-- Opening Marker --

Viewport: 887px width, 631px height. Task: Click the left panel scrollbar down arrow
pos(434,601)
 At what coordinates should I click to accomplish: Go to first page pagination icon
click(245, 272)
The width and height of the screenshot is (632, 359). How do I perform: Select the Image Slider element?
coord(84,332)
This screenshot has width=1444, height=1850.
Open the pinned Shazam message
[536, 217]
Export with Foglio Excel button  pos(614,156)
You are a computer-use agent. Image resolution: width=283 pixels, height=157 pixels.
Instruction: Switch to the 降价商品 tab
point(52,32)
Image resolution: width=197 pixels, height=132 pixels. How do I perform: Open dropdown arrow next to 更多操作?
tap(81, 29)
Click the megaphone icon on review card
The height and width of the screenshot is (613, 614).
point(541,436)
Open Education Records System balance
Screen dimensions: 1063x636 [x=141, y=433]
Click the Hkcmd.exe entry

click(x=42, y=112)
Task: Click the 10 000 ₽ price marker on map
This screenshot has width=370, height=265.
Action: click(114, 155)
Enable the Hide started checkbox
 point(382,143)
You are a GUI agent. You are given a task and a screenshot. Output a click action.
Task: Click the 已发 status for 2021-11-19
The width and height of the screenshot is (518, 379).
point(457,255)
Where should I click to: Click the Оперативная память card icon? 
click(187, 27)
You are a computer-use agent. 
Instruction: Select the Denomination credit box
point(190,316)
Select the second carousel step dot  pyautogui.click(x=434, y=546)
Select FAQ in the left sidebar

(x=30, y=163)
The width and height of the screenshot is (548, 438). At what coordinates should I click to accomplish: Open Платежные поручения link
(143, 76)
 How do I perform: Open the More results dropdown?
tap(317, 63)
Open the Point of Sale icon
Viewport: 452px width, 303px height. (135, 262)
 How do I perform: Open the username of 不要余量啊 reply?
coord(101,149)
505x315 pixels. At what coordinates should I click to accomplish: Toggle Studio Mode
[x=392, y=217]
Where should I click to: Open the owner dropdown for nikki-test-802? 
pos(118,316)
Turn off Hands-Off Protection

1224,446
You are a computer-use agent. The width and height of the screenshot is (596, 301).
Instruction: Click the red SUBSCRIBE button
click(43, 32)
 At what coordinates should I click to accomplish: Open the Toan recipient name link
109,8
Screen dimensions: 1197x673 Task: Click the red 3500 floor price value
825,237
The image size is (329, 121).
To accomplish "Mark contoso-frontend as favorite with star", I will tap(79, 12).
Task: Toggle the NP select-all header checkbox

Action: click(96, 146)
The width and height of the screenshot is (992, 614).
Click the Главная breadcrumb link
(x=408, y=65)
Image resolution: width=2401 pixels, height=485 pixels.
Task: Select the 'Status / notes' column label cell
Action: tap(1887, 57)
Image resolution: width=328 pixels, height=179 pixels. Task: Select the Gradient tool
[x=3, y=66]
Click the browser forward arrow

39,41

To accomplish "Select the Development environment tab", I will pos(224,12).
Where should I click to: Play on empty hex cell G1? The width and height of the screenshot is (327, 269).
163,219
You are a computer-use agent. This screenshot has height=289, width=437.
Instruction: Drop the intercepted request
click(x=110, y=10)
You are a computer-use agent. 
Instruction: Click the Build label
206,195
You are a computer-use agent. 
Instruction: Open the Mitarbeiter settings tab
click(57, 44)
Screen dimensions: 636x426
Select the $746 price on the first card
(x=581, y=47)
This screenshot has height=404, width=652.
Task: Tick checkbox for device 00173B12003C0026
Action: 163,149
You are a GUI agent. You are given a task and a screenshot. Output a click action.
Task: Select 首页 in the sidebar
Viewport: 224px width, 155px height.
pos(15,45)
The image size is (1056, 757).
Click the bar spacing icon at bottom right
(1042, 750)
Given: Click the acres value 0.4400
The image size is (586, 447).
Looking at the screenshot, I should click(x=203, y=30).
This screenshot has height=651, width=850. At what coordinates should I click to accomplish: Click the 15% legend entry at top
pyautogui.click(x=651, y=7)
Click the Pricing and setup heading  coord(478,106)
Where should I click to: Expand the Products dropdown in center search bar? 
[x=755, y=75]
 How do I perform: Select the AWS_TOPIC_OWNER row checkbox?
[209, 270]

-- Closing Marker --

» **Try it**:
Scan the data, and report each line that uses the word "will".

» **Result**:
To accomplish "Mark contoso-frontend as favorite with star", I will tap(79, 12).
To accomplish "Select the Development environment tab", I will pos(224,12).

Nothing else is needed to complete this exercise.